De advocaat-generaal heeft gevorderd dat de verdachte voor het ten laste gelegde zal worden veroordeeld tot een taakstraf voor de duur van 30 uren, subsidiair 15 dagen hechtenis.

Vonnis waarvan beroep

Het hof verenigt zich met het vonnis waarvan beroep en zal dit daarom bevestigen met dien verstande dat het hof bewijsmiddel 3 aanpast zodat dit komt te luiden:
Een proces-verbaal van verhoor verdachte met nummer 2014117954-7 van 13 mei 2014, in de wettelijke vorm opgemaakt door de daartoe bevoegde opsporingsambtenaar [naam] van de politie, Eenheid Amsterdam, doorgenummerde pag. 8.
Dit proces-verbaal houdt onder meer in als verklaring van de verdachte, zakelijk weergegeven:
Ik wist dat ik een gebiedsverbod op grond van de Voetbalwet had toen ik werd aangehouden.

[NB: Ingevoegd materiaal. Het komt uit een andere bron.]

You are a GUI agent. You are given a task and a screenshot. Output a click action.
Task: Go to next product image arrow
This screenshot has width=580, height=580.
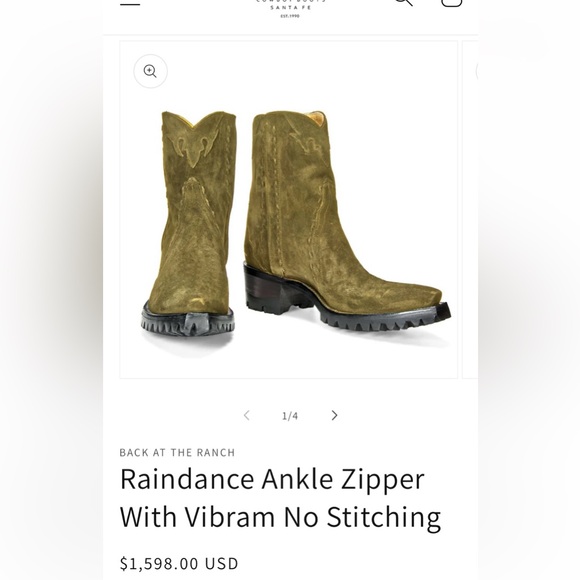334,415
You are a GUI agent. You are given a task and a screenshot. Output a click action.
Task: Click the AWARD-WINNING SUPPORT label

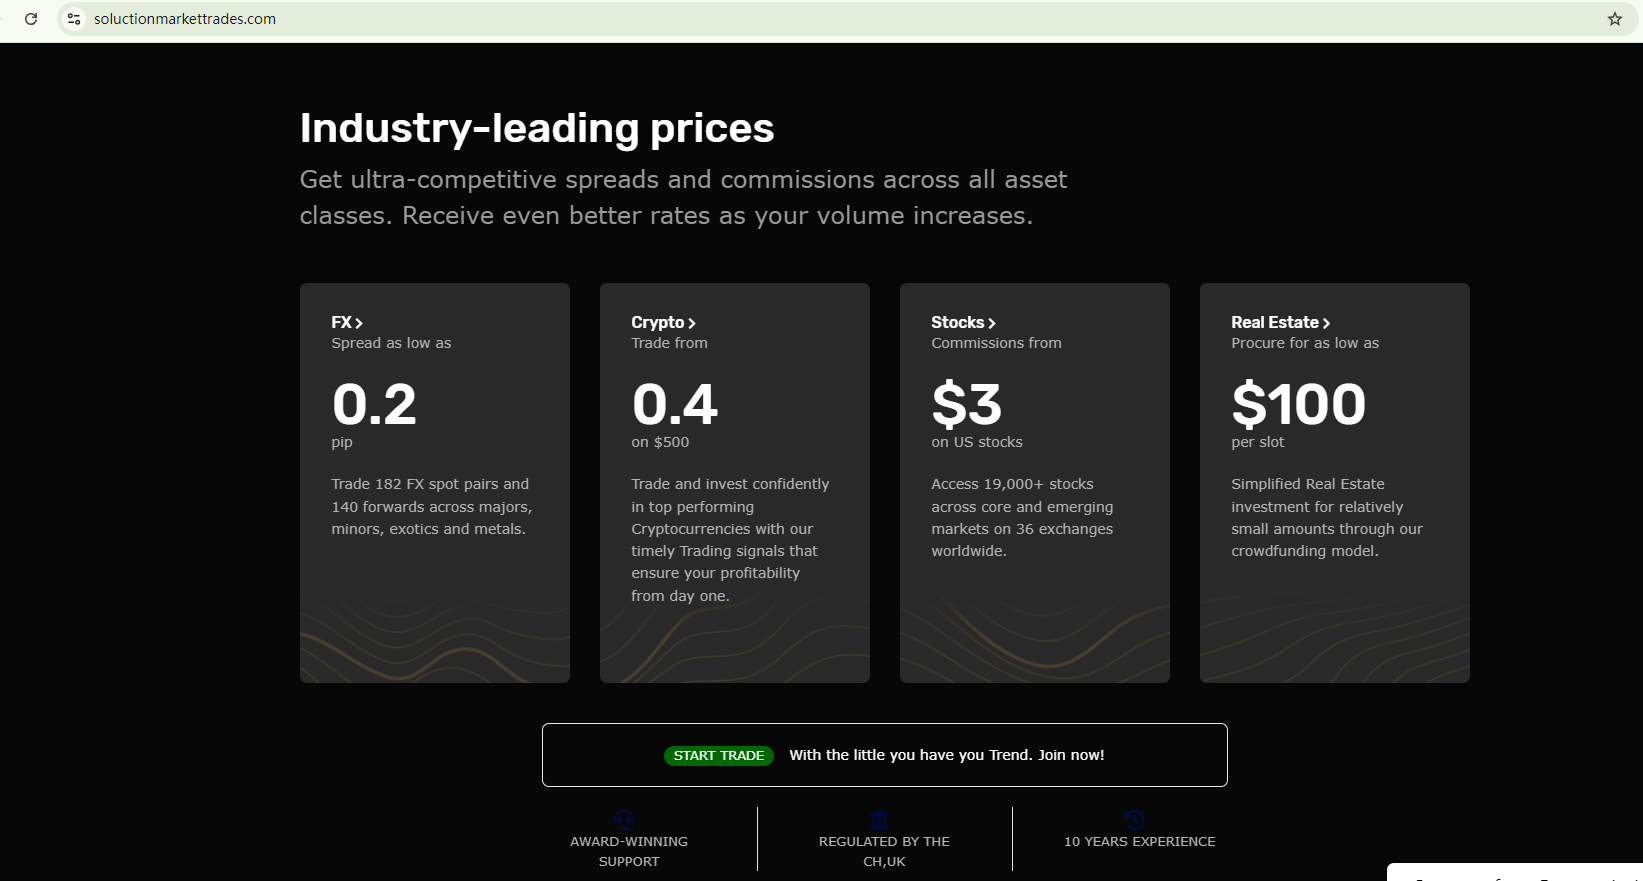[x=629, y=851]
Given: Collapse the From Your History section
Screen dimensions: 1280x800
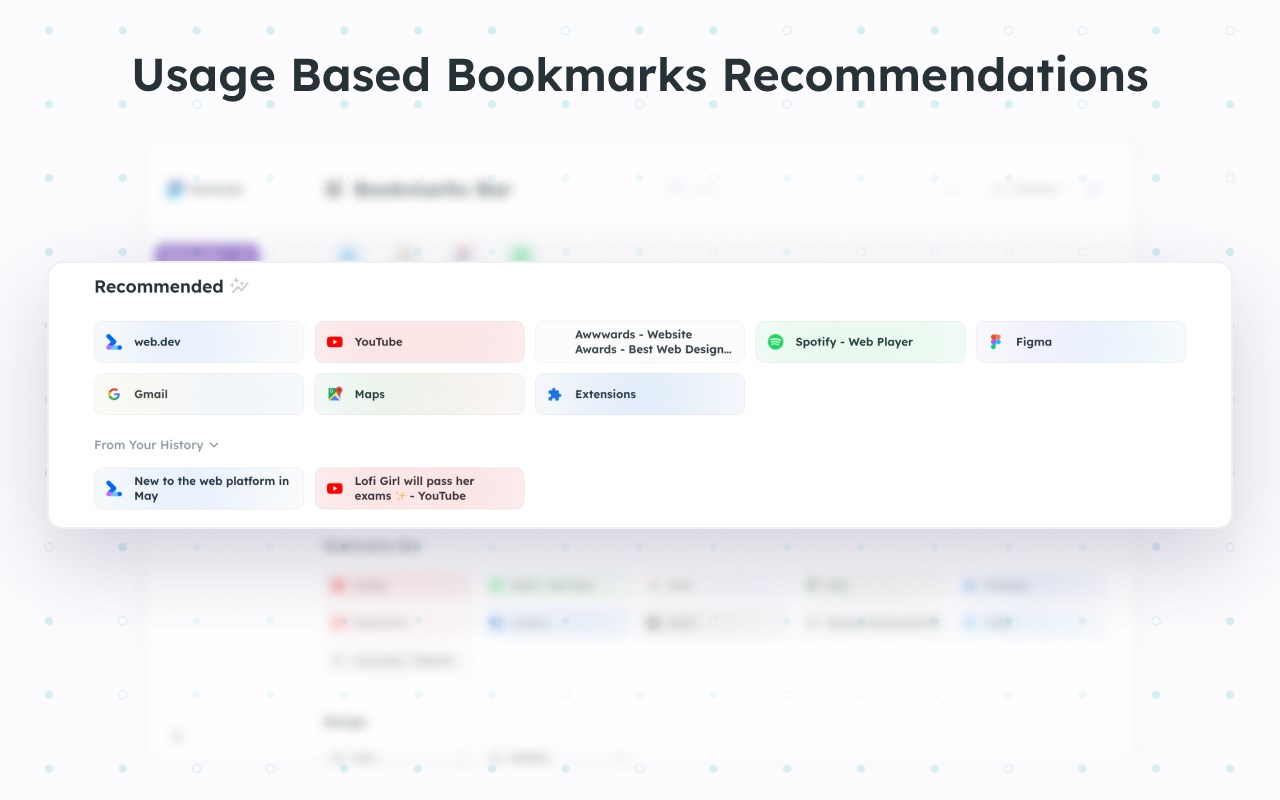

Ik weet dat het verbod drie maanden duurt. Ik wist ook de grenzen van het gebied.

BESLISSING

Het hof:
Bevestigt het vonnis waarvan beroep met inachtneming van het hiervoor overwogene.
Dit arrest is gewezen door de meervoudige strafkamer van het gerechtshof Amsterdam, waarin zitting hadden mr. M.F.J.M. de Werd, mr. R.D. van Heffen en mr. P.H.M. Kuster, in tegenwoordigheid van
J.M. van Riel, griffier, en is uitgesproken op de openbare terechtzitting van dit gerechtshof van
3 februari 2017.
Mrs R.D. van Heffen en P.H.M. Kuster zijn buiten staat dit arrest mede te ondertekenen.
[..........]
.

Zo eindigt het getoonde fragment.